Given records
Start of Block
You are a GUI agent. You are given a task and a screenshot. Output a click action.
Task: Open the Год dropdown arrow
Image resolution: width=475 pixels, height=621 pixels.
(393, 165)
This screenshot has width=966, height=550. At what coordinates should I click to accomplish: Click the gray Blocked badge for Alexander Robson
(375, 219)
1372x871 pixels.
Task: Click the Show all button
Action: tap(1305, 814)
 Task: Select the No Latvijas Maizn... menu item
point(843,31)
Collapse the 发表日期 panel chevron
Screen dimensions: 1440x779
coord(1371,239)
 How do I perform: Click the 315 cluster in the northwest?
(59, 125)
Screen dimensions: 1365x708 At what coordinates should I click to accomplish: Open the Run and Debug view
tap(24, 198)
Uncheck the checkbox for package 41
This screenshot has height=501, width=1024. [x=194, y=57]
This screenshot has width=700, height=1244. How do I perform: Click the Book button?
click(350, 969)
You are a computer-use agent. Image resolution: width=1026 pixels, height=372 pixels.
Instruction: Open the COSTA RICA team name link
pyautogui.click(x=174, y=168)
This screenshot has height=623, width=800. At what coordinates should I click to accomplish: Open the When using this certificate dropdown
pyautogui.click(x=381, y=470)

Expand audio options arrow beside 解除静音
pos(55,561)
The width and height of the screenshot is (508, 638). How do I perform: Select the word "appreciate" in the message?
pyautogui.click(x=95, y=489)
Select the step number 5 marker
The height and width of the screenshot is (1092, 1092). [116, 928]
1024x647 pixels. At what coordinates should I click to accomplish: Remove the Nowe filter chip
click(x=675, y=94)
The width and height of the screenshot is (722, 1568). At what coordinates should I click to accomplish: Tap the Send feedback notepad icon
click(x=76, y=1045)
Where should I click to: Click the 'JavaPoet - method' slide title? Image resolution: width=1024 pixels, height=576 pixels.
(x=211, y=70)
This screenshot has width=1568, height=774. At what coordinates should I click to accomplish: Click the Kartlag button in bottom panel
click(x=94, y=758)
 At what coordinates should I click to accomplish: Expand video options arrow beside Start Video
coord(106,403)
End of Block
What is expected
Make an exact transcription of the entries.

Final answer
You are a GUI agent. You are given a task and a screenshot. Output a click action.
Task: Open the Год dropdown arrow
Image resolution: width=475 pixels, height=621 pixels.
(393, 165)
This screenshot has width=966, height=550. At what coordinates should I click to accomplish: Click the gray Blocked badge for Alexander Robson
(375, 219)
1372x871 pixels.
Task: Click the Show all button
Action: tap(1305, 814)
 Task: Select the No Latvijas Maizn... menu item
point(843,31)
Collapse the 发表日期 panel chevron
Screen dimensions: 1440x779
coord(1371,239)
 How do I perform: Click the 315 cluster in the northwest?
(59, 125)
Screen dimensions: 1365x708 At what coordinates should I click to accomplish: Open the Run and Debug view
tap(24, 198)
Uncheck the checkbox for package 41
This screenshot has height=501, width=1024. [x=194, y=57]
This screenshot has width=700, height=1244. How do I perform: Click the Book button?
click(350, 969)
You are a computer-use agent. Image resolution: width=1026 pixels, height=372 pixels.
Instruction: Open the COSTA RICA team name link
pyautogui.click(x=174, y=168)
This screenshot has height=623, width=800. At what coordinates should I click to accomplish: Open the When using this certificate dropdown
pyautogui.click(x=381, y=470)

Expand audio options arrow beside 解除静音
pos(55,561)
The width and height of the screenshot is (508, 638). How do I perform: Select the word "appreciate" in the message?
pyautogui.click(x=95, y=489)
Select the step number 5 marker
The height and width of the screenshot is (1092, 1092). [116, 928]
1024x647 pixels. At what coordinates should I click to accomplish: Remove the Nowe filter chip
click(x=675, y=94)
The width and height of the screenshot is (722, 1568). At what coordinates should I click to accomplish: Tap the Send feedback notepad icon
click(x=76, y=1045)
Where should I click to: Click the 'JavaPoet - method' slide title? Image resolution: width=1024 pixels, height=576 pixels.
(x=211, y=70)
This screenshot has width=1568, height=774. At what coordinates should I click to accomplish: Click the Kartlag button in bottom panel
click(x=94, y=758)
 At what coordinates should I click to accomplish: Expand video options arrow beside Start Video
coord(106,403)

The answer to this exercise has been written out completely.